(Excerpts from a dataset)
____

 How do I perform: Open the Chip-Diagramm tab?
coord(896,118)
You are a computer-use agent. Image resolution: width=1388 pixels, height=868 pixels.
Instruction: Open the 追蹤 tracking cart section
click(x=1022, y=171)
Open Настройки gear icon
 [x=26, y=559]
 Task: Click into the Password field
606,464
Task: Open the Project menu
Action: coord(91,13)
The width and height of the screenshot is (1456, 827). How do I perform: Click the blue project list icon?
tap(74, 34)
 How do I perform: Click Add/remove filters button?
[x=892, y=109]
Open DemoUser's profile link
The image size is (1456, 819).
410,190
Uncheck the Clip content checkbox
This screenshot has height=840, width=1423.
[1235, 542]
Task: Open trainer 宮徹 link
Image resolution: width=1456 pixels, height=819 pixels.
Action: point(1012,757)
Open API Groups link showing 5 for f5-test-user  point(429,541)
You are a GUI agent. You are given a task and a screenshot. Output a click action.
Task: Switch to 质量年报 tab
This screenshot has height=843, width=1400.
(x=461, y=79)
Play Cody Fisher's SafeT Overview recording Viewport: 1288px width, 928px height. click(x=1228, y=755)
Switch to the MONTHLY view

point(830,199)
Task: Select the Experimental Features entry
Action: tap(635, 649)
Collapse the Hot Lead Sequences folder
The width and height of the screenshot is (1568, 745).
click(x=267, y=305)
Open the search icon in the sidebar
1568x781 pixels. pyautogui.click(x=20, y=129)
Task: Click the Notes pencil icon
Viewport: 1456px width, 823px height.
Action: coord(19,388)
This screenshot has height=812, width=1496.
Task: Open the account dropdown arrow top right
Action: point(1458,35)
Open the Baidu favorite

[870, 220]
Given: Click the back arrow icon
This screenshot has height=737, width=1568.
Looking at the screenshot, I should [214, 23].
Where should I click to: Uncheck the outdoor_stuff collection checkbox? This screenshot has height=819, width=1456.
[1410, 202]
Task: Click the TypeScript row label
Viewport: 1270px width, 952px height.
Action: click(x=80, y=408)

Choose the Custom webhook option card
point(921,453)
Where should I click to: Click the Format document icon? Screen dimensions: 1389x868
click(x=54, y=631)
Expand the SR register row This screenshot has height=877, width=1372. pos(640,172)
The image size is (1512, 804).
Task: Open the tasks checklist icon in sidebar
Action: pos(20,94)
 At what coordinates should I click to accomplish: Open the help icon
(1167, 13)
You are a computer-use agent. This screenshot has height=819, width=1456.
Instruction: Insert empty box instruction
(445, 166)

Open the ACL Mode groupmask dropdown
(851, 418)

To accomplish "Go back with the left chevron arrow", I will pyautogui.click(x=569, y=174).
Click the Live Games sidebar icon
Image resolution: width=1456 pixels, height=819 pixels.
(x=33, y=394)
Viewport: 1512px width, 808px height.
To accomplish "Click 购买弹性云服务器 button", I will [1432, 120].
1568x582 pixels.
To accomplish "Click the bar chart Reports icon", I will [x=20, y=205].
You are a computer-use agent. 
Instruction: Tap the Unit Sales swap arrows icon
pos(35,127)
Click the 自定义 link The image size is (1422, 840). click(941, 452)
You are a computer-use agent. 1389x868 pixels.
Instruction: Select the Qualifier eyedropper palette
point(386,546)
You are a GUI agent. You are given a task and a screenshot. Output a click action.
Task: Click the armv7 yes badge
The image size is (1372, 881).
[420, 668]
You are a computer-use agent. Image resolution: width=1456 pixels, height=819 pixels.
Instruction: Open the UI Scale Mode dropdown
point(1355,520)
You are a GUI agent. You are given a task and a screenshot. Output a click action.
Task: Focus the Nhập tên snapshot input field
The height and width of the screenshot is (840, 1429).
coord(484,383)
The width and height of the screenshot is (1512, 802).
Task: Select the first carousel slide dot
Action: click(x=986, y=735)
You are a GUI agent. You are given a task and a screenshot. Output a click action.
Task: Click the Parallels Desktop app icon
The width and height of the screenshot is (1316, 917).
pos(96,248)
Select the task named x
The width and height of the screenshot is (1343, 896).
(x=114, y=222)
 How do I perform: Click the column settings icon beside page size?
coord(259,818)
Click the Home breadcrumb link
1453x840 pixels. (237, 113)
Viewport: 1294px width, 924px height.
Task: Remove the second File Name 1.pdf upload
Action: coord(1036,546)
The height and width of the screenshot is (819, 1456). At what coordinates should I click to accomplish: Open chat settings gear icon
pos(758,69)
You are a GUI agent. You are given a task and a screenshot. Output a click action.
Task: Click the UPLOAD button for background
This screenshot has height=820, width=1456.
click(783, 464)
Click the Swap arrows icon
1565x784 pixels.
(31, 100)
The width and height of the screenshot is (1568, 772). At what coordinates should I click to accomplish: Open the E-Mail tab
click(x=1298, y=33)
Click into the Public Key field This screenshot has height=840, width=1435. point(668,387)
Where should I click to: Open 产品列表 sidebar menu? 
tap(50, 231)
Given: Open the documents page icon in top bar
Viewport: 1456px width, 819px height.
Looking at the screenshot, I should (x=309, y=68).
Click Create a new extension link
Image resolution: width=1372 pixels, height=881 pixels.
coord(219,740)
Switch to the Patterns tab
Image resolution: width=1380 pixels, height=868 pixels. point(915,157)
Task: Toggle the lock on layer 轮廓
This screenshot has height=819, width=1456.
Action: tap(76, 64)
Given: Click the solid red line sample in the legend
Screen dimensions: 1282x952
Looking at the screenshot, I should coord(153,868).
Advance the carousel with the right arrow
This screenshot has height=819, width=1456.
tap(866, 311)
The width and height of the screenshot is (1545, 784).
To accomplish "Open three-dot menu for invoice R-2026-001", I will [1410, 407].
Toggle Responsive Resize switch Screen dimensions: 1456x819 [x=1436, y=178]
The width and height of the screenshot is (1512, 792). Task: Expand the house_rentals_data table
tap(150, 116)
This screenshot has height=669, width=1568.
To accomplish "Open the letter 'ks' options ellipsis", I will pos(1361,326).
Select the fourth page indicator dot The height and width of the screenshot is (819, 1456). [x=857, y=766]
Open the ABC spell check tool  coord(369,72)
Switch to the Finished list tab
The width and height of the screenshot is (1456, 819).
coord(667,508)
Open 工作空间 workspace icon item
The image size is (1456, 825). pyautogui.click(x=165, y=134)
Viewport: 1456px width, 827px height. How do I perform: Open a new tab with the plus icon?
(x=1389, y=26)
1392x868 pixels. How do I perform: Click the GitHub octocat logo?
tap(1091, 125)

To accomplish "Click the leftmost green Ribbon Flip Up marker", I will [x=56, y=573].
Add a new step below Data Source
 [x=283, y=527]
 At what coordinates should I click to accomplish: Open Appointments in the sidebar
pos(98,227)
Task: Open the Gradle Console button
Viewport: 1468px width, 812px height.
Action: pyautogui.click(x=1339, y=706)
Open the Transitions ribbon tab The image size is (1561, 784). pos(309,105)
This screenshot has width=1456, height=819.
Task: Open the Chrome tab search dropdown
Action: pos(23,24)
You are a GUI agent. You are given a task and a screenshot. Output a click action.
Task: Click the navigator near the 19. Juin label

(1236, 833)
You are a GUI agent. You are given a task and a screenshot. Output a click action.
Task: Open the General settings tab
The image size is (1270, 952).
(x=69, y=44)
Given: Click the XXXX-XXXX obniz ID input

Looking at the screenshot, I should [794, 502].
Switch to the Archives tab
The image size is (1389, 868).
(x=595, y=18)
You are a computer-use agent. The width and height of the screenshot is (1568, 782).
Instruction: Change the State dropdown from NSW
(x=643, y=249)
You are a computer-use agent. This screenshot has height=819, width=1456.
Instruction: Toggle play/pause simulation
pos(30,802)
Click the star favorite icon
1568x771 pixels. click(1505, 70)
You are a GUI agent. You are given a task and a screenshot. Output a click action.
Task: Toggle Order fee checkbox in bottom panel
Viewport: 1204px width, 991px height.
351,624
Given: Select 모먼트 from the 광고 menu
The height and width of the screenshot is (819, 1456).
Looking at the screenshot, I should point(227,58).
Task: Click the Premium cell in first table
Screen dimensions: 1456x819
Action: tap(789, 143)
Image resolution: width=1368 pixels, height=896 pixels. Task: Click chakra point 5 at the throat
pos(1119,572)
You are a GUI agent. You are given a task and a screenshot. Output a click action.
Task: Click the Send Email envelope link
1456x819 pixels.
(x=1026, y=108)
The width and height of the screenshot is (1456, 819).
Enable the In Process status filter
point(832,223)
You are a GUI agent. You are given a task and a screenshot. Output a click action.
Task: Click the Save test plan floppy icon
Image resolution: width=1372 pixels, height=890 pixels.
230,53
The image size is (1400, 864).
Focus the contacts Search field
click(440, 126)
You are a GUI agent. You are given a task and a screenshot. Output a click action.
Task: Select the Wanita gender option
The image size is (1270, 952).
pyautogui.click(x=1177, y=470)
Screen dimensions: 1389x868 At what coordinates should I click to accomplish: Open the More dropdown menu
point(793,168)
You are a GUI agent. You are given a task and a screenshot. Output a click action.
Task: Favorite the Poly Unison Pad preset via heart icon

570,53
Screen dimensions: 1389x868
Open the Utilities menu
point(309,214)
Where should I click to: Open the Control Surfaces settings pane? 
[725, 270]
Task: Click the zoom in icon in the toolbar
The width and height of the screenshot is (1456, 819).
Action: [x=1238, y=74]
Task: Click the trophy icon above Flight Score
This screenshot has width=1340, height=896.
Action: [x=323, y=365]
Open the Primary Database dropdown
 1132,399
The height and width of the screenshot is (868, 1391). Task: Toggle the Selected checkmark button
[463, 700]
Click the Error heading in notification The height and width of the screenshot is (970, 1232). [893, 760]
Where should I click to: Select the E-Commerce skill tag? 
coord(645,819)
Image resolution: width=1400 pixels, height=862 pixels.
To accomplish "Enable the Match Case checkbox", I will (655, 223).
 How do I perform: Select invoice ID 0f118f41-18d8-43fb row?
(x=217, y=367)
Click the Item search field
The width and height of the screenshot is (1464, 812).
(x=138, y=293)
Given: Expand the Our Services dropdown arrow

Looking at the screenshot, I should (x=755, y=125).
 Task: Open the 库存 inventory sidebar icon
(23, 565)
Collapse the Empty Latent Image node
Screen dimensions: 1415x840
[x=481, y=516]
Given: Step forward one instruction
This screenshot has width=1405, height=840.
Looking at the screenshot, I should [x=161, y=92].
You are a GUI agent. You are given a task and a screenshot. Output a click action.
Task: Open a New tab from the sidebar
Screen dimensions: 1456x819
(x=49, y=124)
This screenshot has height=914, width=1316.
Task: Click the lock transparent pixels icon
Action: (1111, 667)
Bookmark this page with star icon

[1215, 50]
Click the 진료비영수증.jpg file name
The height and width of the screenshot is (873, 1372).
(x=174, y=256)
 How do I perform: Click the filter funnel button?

____

* **Required action**
Your answer is the line containing "Where should I click to: Select" plus every line after it through the end of the entries, given again exactly and alone.

* **Worked solution**
Where should I click to: Select the E-Commerce skill tag? 
coord(645,819)
Image resolution: width=1400 pixels, height=862 pixels.
To accomplish "Enable the Match Case checkbox", I will (655, 223).
 How do I perform: Select invoice ID 0f118f41-18d8-43fb row?
(x=217, y=367)
Click the Item search field
The width and height of the screenshot is (1464, 812).
(x=138, y=293)
Given: Expand the Our Services dropdown arrow

Looking at the screenshot, I should (x=755, y=125).
 Task: Open the 库存 inventory sidebar icon
(23, 565)
Collapse the Empty Latent Image node
Screen dimensions: 1415x840
[x=481, y=516]
Given: Step forward one instruction
This screenshot has width=1405, height=840.
Looking at the screenshot, I should [x=161, y=92].
You are a GUI agent. You are given a task and a screenshot. Output a click action.
Task: Open a New tab from the sidebar
Screen dimensions: 1456x819
(x=49, y=124)
This screenshot has height=914, width=1316.
Task: Click the lock transparent pixels icon
Action: (1111, 667)
Bookmark this page with star icon

[1215, 50]
Click the 진료비영수증.jpg file name
The height and width of the screenshot is (873, 1372).
(x=174, y=256)
 How do I perform: Click the filter funnel button?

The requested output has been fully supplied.